I recently came across a good blog post article published by Nicolas Thiebaut right here. This article addresses the task of classifying texts when we have few training examples. I started to read some litterature on this topic, and it’s impressive to notice that you can count on your fingertips the number of articles that adress this topic.

Problem definition

This kind of problem is however easily encountered. Suppose that your company gets customer emails, that are not labeled. You work in the data science department, and you want to automatically label the emails by saying whether they are important or not. It’s a simple binary classification. Labeling data might be incredibly long and cumbersome. You might even never reach enough labeled data for classical NLP classification tasks.

This kind of problem needs to be adressed in another way. Let’s start by defining scenarios that might occur :

  • Zero-shot learning : you have some labeled observations per classes, but some classes don’t have observations. It’s a tricky case that we won’t address in this article
  • One-shot learning : we have one labeled observation per class
  • Few-shot learning : we have few observations per class

It’s now much easier to think of your email classification as a One-Shot or Few-Shot learning problem. Indeed, you could easily ask a business user to classify, say 10 emails, 5 important, and 5 not important, and take that as input data.

image

The data labeling would take 5 minutes at most. Now, the question becomes : what the hell can I do with 10 training examples?

Solutions

Few shot learning is largely studied in the field of computer vision. Papers published in this field quite often rely on Siamese Networks. A typical application of such problem would be to build a Face Recognition algorithm. You have 1 or 2 pictures per person, and need to assess who is on the video the camera is filming. However, in the domain of Natural Language Processing, this problem is less common.

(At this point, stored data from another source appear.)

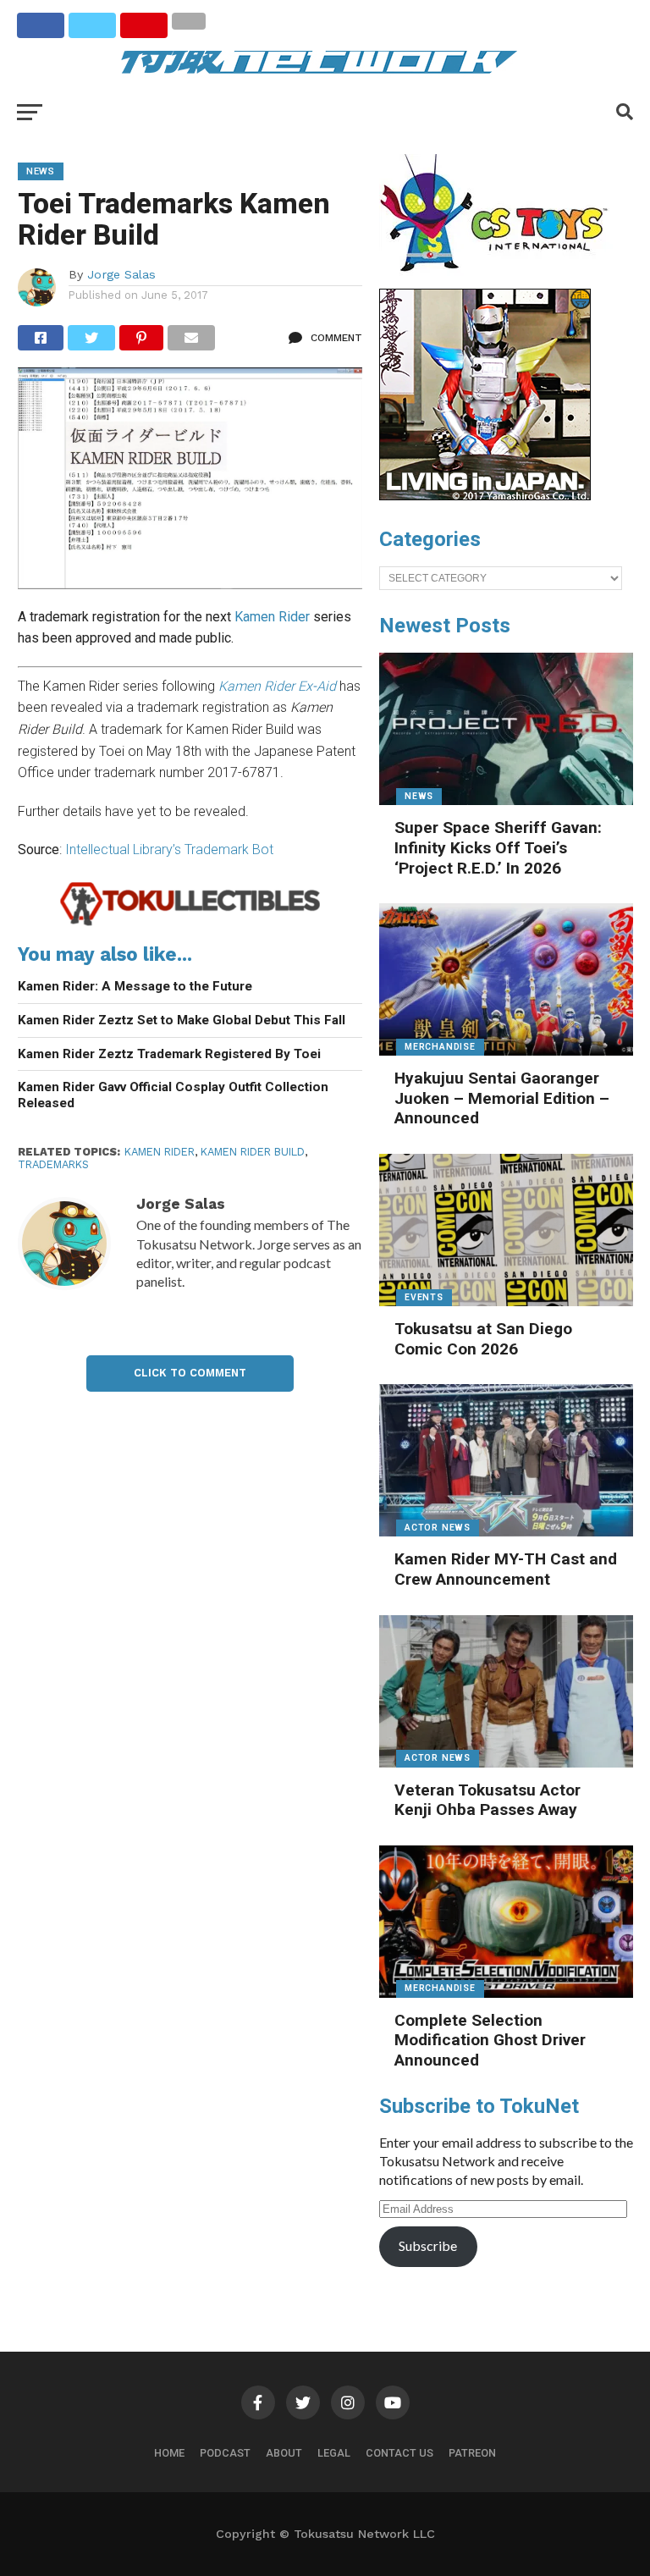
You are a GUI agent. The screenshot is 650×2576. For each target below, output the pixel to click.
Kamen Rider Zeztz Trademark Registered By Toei (169, 1054)
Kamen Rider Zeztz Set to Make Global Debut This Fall (181, 1020)
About (284, 2452)
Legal (333, 2452)
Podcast (225, 2452)
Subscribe (428, 2245)
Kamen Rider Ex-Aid (277, 686)
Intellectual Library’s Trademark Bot (169, 849)
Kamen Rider (272, 617)
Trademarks (53, 1164)
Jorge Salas (121, 274)
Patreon (472, 2452)
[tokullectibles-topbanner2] (190, 923)
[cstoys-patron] (499, 280)
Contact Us (399, 2452)
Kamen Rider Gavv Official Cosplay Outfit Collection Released (173, 1095)
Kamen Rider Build (253, 1151)
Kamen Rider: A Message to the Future (135, 986)
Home (169, 2452)
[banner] (485, 496)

In most few shot learning problems, there is a notion of distance that arises at some point. In Siamese networks, we want to minimize the distance between the anchor and the other positive example, and maximize the distance between the anchor and negative example.

I have seen several approaches to few shot learning in recent papers :

  • either use a Siamese Network based on LSTMs rather than CNNs, and use this for One-shot learning
  • learn word embeddings in one-shot or few-shot and classify on top
  • or use a pre-trained word / document embedding network, and build a metric on top

We will focus on the last solution. This article is an implementation of a recent paper, Few-Shot Text Classification with Pre-Trained Word Embeddings and a Human in the Loop by Katherine Bailey and Sunny Chopra Acquia. A simple presentation of the paper can paper can be found here.

Few-Shot with Human in the Loop

Concept

Let’s start by formalizing the main idea behind the paper. The fact that there is a “Human in the loop” simply refers to the fact that we have a potentially large corpus of unlabeled data and require the user to label a few examples of each class.

image

Then, using a pre-trained Word Embedding model (Word2Vec, Glove..), we compute the average embedding of each email / short text in the training examples :

image

At this point, we compute the avereage embedding for each class :

image

This average embedding per class can be seen as a centroid in a high dimensional space. From that point, when a new observation comes in, we simply have to check how far it is from both centroids, and take the closest. The distance metric used in the paper is the cosine distance :

\[similarity = cos(\theta) = \frac { A \dot B } { \mid \mid A \mid \mid \mid \mid B \mid \mid }\]

Here is the process when a new sentence to classify comes in :

image

Implementation

Start by importing the following packages :

import pandas as pd
import numpy as np
from random import seed
from random import sample

seed(42)
np.random.seed(42)

from sklearn.model_selection import train_test_split
import matplotlib.pyplot as plt

import gensim.downloader as api
from gensim.models.keyedvectors import Word2VecKeyedVectors

from sklearn.decomposition import PCA
from sklearn.metrics import accuracy_score
from scipy import spatial

from nltk.corpus import stopwords

We will use pre-trained models from Gensim :

#model = api.load('glove-twitter-25') Not used
model2 = api.load('word2vec-google-news-300')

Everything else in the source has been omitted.